After the execution of his father, King Charles I, in 1649, Charles II was more aware than most of our kings that ruling a nation is a balancing act between different parties. Push one of them too far, or refuse to give way enough, and the whole system can erupt in your face. Charles I found this to his cost, when parliament tried and executed him for crimes against his people. The idea of a king entering into a contract with his people, a two-way agreement, became current and much more accepted – there was currency in the idea that a king only ruled with the permission of his people, as represented by parliament, and after 1649 a king had increasingly limited power without his parliament.

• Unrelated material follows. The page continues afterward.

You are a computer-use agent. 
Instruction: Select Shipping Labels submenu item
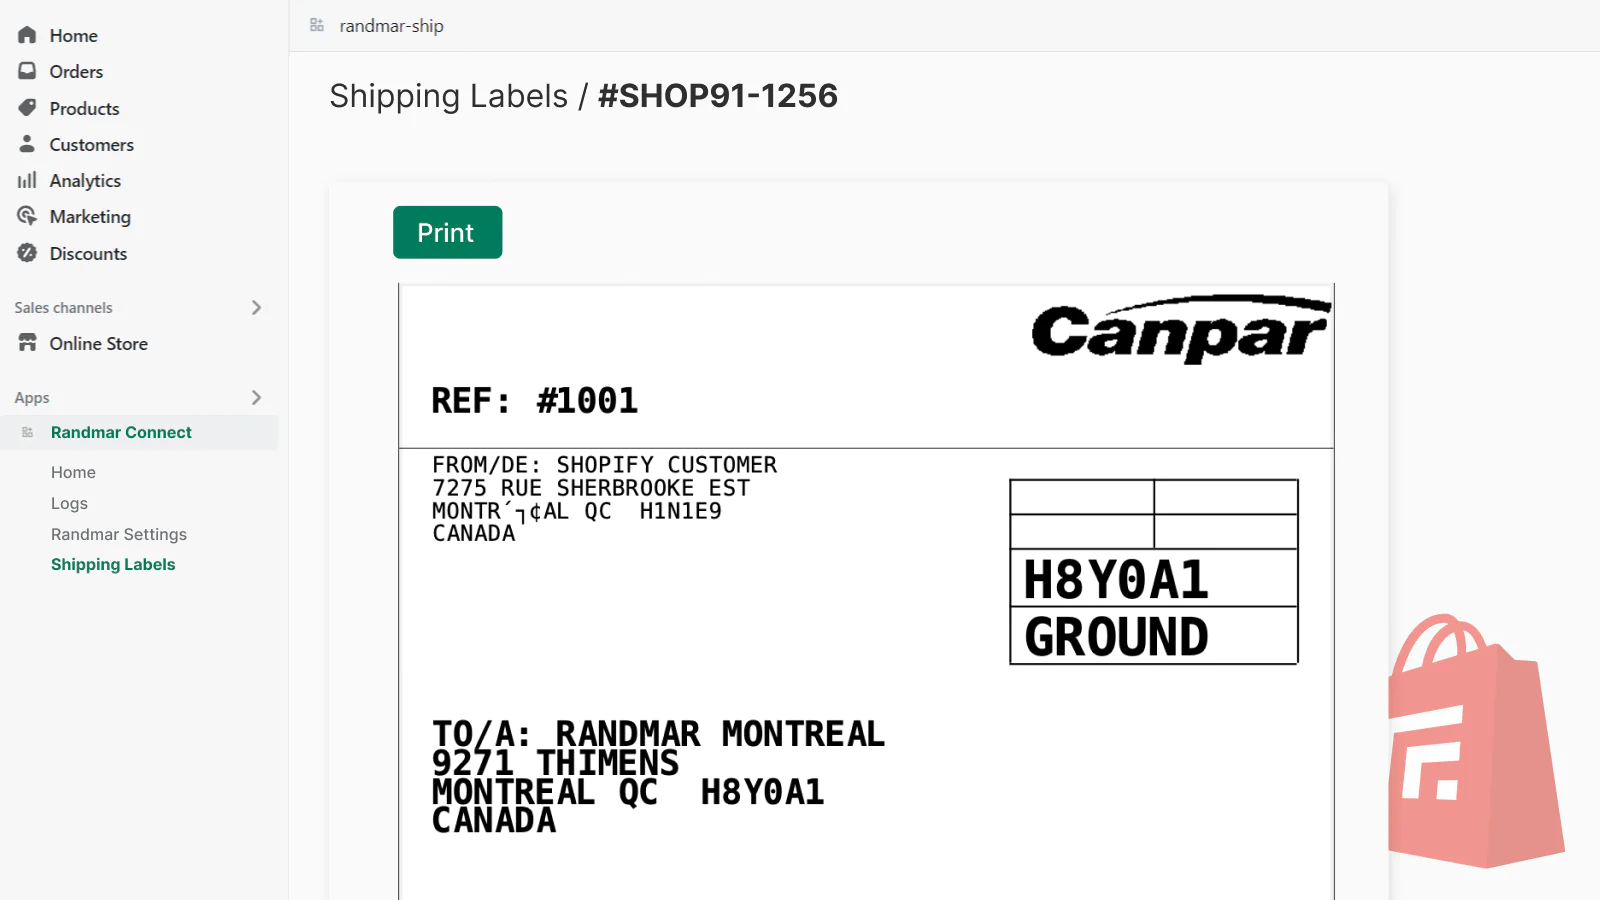click(x=113, y=564)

This balancing act is explored by Jenny Uglow in her book covering the first decade of Charles II's reign (1660-1670), A Gambling Man: Charles II and the Restoration. The infamous Merry Monarch of folk legend is shown as a human being, made wary of others by his years traipsing around European courts. Uglow shows him as an expert poker player; inscrutable, calculating and forever keeping cards close to his chest despite his outward shows of merriment. It's a concept running through the book's design, with the six sections named The Deal, Clubs, Diamonds, Hearts, Spades and The Clearance.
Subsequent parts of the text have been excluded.